Member of the U.S. House of Representatives from Ohio's 21st district
- In office October 8, 1844 – March 3, 1845
- Preceded by: Henry R. Brinkerhoff
- Succeeded by: Joseph M. Root

Personal details
- Born: Edward Stowe Hamlin July 6, 1808 Hillsdale, New York, US
- Died: November 23, 1894 (aged 86) Washington, D.C., US
- Resting place: Cedar Grove Cemetery, Williamsburg, Virginia
- Party: Whig

= Edward S. Hamlin =

American politician

Edward Stowe Hamlin (July 6, 1808 - November 23, 1894) was a 19th-century lawyer and politician who served briefly as a U.S. representative from Ohio from late 1844 to early 1845.

==Life and career==
Born in Hillsdale, New York, Hamlin attended the district school of Hillsdale, New York, and a private school in Stockbridge, Massachusetts.

=== Legal career ===
He pursued an academic course in Hudson, New York. He subsequently studied law and was admitted to the bar in 1831 and commenced practice in Elyria, Ohio. He served as prosecuting attorney of Lorain County from 1833–1835.

=== Congress ===
Hamlin was elected as a Whig to the Twenty-eighth Congress to fill the vacancy caused by the death of Henry R. Brinkerhoff and served from October 8, 1844, to March 3, 1845.

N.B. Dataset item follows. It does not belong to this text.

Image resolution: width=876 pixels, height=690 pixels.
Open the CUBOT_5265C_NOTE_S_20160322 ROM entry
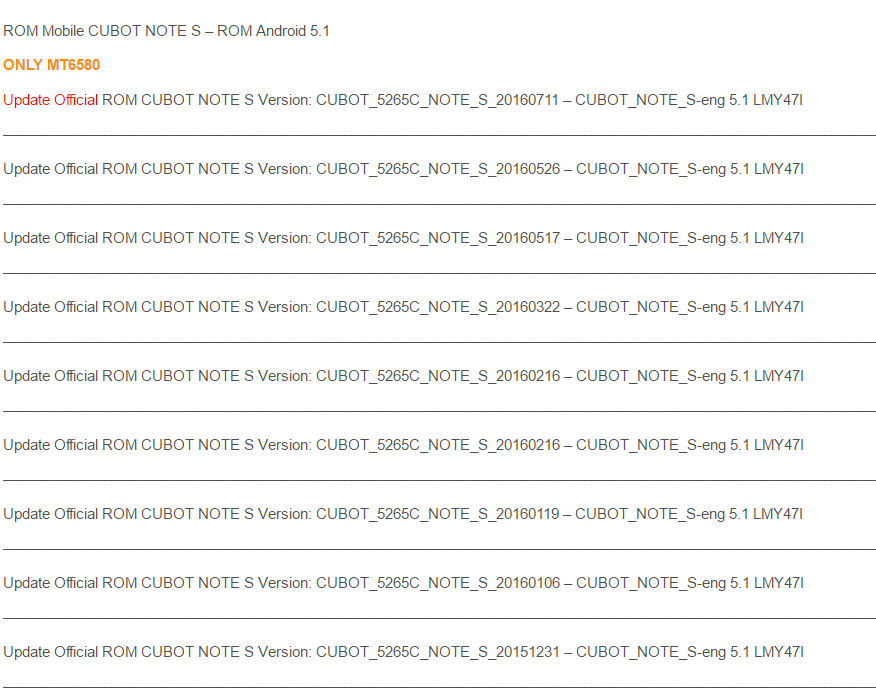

He was not a candidate for renomination in 1844.

=== Later career ===
He then moved to Cleveland, Ohio, in 1844 and engaged in the newspaper business, establishing the True Democrat (now The Plain Dealer) in 1846.

He served as member of the Free Soil Convention at Buffalo in 1848. He served as president of the board of public works from 1849 to 1852.

He moved to Cincinnati, Ohio, in 1856, and was the attorney for the Cincinnati, Indianapolis & Lafayette Railroad for many years.

He moved to Williamsburg, Virginia, in 1884 to supervise his extensive land holdings at Newport News.

=== Death and burial ===
He died in Washington, D.C., November 23, 1894 and was interred in Cedar Grove Cemetery in Williamsburg.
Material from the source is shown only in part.